Michael Jacobson at the excellent Counterterrorism Blog reports that the most influential cleric in Wahhabist Saudi Arabia has published a fatwa ordering would-be jihadists to stay at home rather than travel for holy war. Sheikh Abdel-Aziz Al-Asheikh appears to have contradicted Saudi government insistence that their subjects have not contributed to the terrorism in Iraq, and may embarrass the royal family into making a better effort at stopping the traffic in terrorists (via Instapundit):
Earlier this week, Sheikh Abdel-Aziz Al-Asheikh – the most senior Wahhabi cleric in Saudi Arabia -- released a rather surprising religious edict. In this fatwa, the Grand Mufti of Saudi Arabia instructed Saudis not to leave the Kingdom to participate in jihad – a statement directed primarily at those considering going to Iraq. Al-Asheikh said that he decided to speak up, “after it was clear that over several years Saudis have been leaving for jihad” and that “our youth…became tools carrying out heinous acts.” Perhaps even most significantly, Al-Asheikh also addressed potential donors, urging them to “be careful about where [their money is] spent so it does not damage young Muslims.”Al-Asheikh’s fatwa stands out for several reasons. First, it helps corroborate a number of statements made recently by US government officials about terrorists and terrorist financing emanating from the Kingdom ...

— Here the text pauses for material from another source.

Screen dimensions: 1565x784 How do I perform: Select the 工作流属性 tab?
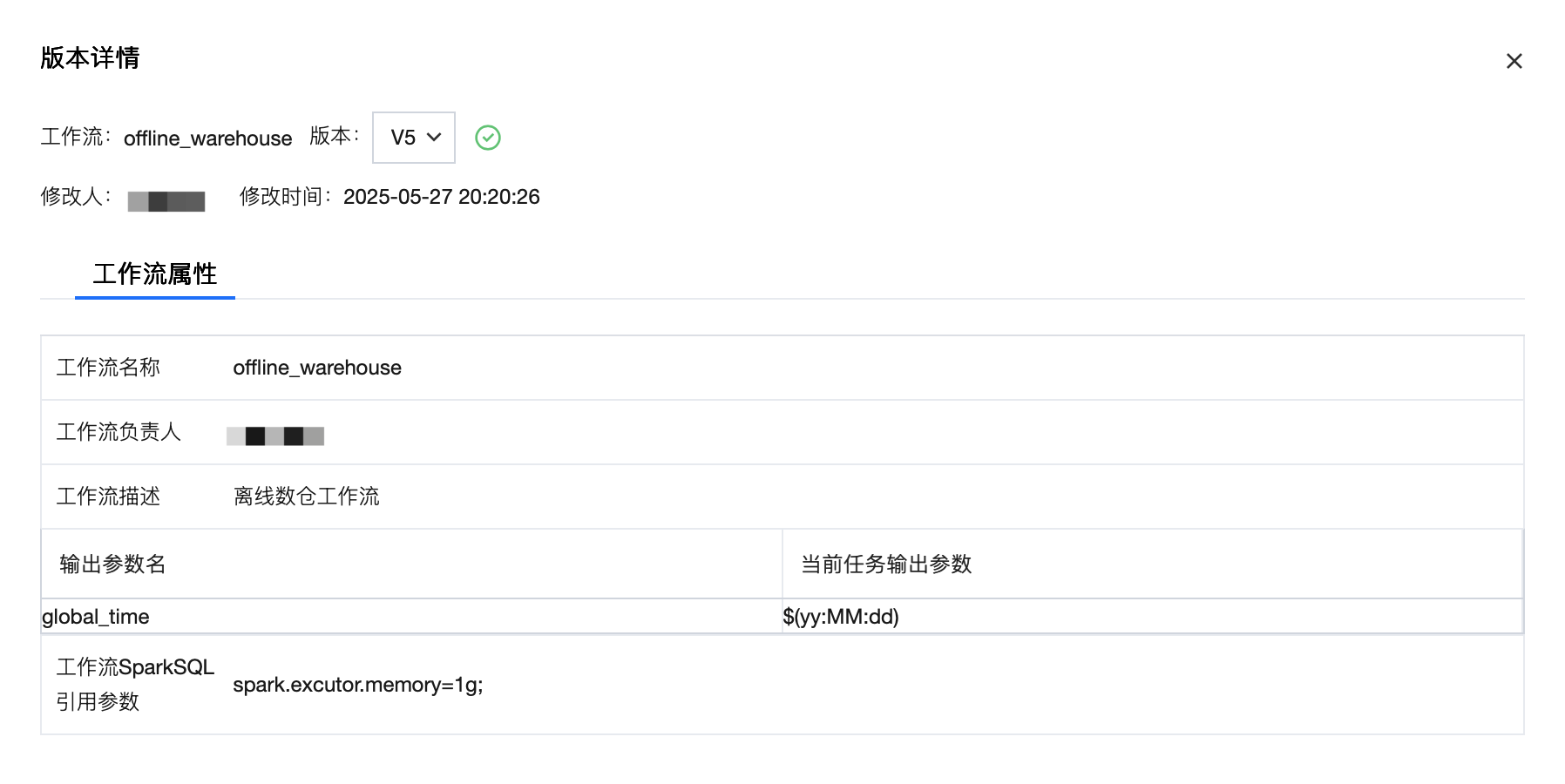[x=155, y=274]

The Grand Mufti’s statements were also notable for another reason. The Saudis are generally reluctant to concede either that Saudi Arabia is a source of terrorism or that Saudi counterterrorism efforts are inadequate.

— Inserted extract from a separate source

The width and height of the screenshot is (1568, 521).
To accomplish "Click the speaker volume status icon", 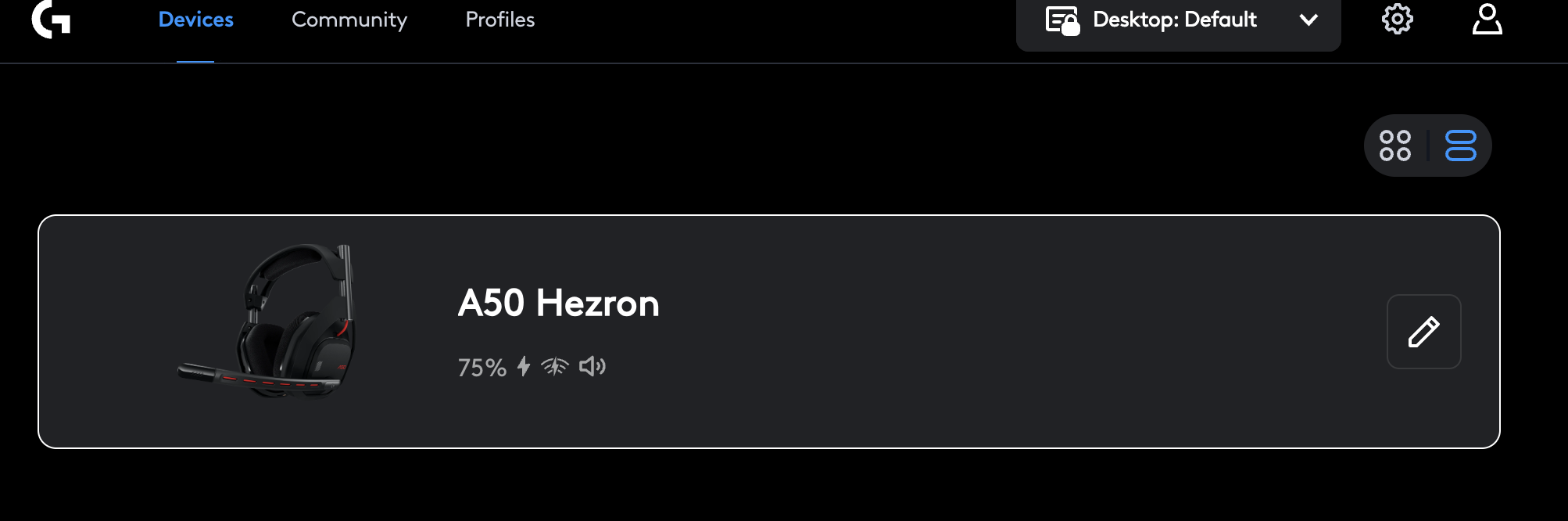I will 592,366.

Certainly, it helps to have Wahhabist clerics demanding an end to the flow of terrorists out of Saudi Arabia. One has to wonder what that might mean internally to the royal family, however. As Grand Mufti of Saudi Arabia, one has to assume that al-Sheikh has the blessing of the royal family for his edicts, but I'm not quite as optimistic as CTB in thinking that the royal family has suddenly decided to clamp down on terrorism for the sake of Iraq or the US. The royal family has its own axe to grind in this case.
The problem of jihadis in Saudi Arabia is more complicated than people think. Many point out that most of the "muscle" hijackers on 9/11 came from Saudi Arabia and believe that Saudi-sponsored Wahhabism is the proximate cause of al-Qaeda. The fact that Osama bin Laden came from a prominent Saudi family lends credence to that assumption. However, most of those 15 hijackers were ethnic Yemenis from territory under dispute between Riyadh and Sanaa. That dispute did not get settled until 2000, and mostly in favor of the Saudis, as maps at this site explain.

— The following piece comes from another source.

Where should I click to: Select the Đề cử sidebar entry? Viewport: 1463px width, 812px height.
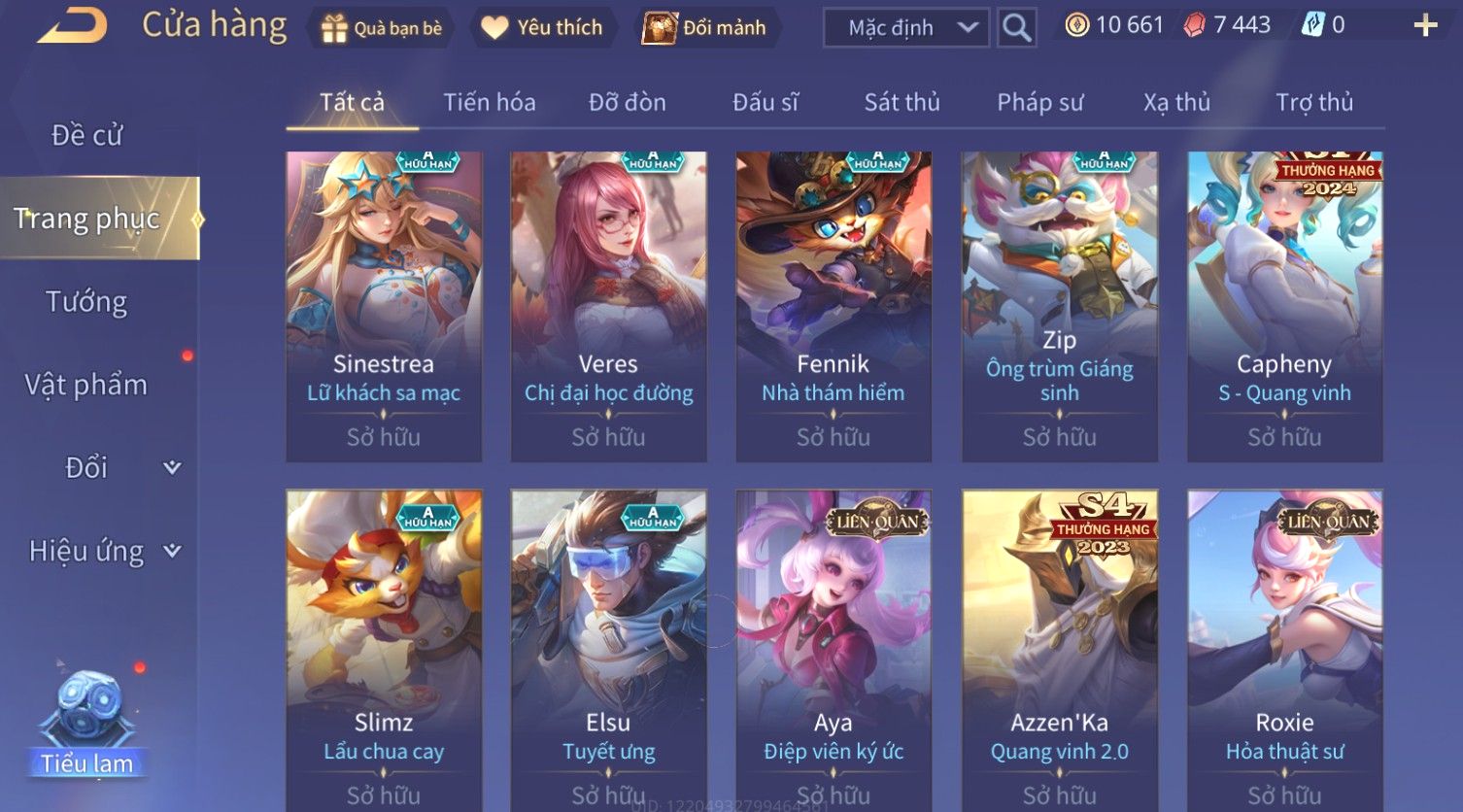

That puts the value of this edict in some doubt. It can't hurt, of course, but it may not address the real sources of radical jihad in Saudi Arabia. The Yemenis in this territory seem unlikely to accept the edicts of the government's imam as binding, and jihadists produced from the area will both be officially Saudi and defiant to Saudi authority. Osama was clever enough to exploit the anger of those ethnic Yemenis for his own purposes, even after the settlement in 2000 -- or perhaps especially after the settlement.
In fact, the Saudis may be more honest than people think when they claim that their problem is jihadists coming home. The US surge in Iraq has succeeded in pushing AQI to the borders, in serious disarray and with lines of communication all but demolished. The jihadis that survived may be looking to re-enter Saudi Arabia, and the Yemenis among them whom the Saudis were happy to see leave. They will have their hands full if the Yemenis start making trouble for them in the disputed area along the Yemeni border.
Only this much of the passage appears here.